### Input rows
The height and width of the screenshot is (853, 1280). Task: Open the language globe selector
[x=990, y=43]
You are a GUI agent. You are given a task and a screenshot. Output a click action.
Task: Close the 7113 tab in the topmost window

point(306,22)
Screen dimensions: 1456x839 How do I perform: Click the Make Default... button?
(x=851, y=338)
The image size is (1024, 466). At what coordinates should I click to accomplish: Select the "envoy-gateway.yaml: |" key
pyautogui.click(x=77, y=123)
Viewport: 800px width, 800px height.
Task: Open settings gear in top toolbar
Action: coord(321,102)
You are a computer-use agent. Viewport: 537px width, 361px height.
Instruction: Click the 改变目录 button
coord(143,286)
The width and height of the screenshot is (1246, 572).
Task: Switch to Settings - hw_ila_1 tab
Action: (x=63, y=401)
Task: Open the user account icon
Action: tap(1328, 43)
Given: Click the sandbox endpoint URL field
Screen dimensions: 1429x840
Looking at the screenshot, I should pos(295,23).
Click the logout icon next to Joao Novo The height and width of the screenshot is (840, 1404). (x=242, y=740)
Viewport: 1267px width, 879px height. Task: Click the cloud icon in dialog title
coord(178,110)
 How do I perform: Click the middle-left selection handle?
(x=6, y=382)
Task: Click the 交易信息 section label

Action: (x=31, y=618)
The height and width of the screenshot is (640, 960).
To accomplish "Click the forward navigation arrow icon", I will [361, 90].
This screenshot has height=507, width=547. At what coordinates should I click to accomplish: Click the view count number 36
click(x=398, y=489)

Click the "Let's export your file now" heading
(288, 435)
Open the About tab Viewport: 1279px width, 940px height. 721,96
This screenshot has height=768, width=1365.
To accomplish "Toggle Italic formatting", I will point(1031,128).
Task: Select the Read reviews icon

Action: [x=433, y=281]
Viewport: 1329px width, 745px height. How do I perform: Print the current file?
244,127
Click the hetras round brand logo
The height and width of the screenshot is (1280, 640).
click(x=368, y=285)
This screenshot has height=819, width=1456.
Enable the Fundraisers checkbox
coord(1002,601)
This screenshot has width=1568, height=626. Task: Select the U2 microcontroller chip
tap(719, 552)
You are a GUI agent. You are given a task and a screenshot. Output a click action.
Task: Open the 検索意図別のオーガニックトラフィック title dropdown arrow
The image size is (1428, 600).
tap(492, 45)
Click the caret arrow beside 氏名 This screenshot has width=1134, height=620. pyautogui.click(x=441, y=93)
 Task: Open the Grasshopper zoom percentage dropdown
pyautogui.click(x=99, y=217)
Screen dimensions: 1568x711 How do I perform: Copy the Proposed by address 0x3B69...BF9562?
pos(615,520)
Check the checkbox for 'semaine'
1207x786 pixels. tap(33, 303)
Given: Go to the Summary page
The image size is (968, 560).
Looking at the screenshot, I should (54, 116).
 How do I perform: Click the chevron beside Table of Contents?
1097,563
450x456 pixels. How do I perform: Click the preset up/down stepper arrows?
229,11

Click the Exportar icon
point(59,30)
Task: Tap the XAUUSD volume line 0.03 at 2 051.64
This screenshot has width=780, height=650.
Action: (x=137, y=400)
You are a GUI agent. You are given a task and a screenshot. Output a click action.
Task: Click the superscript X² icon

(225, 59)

### Stated exercise
Arrange everything from the row containing "Click the logout" down to the row containing "I will point(1031,128).", both included, as a Markdown table with the columns Num and Entry. Number each row and leave out blank lines.

### Complete response
| Num | Entry |
|---|---|
| 1 | Click the logout icon next to Joao Novo The height and width of the screenshot is (840, 1404). (x=242, y=740) |
| 2 | Viewport: 1267px width, 879px height. Task: Click the cloud icon in dialog title |
| 3 | coord(178,110) |
| 4 |  How do I perform: Click the middle-left selection handle? |
| 5 | (x=6, y=382) |
| 6 | Task: Click the 交易信息 section label |
| 7 | Action: (x=31, y=618) |
| 8 | The height and width of the screenshot is (640, 960). |
| 9 | To accomplish "Click the forward navigation arrow icon", I will [361, 90]. |
| 10 | This screenshot has height=507, width=547. At what coordinates should I click to accomplish: Click the view count number 36 |
| 11 | click(x=398, y=489) |
| 12 | Click the "Let's export your file now" heading |
| 13 | (288, 435) |
| 14 | Open the About tab Viewport: 1279px width, 940px height. 721,96 |
| 15 | This screenshot has height=768, width=1365. |
| 16 | To accomplish "Toggle Italic formatting", I will point(1031,128). |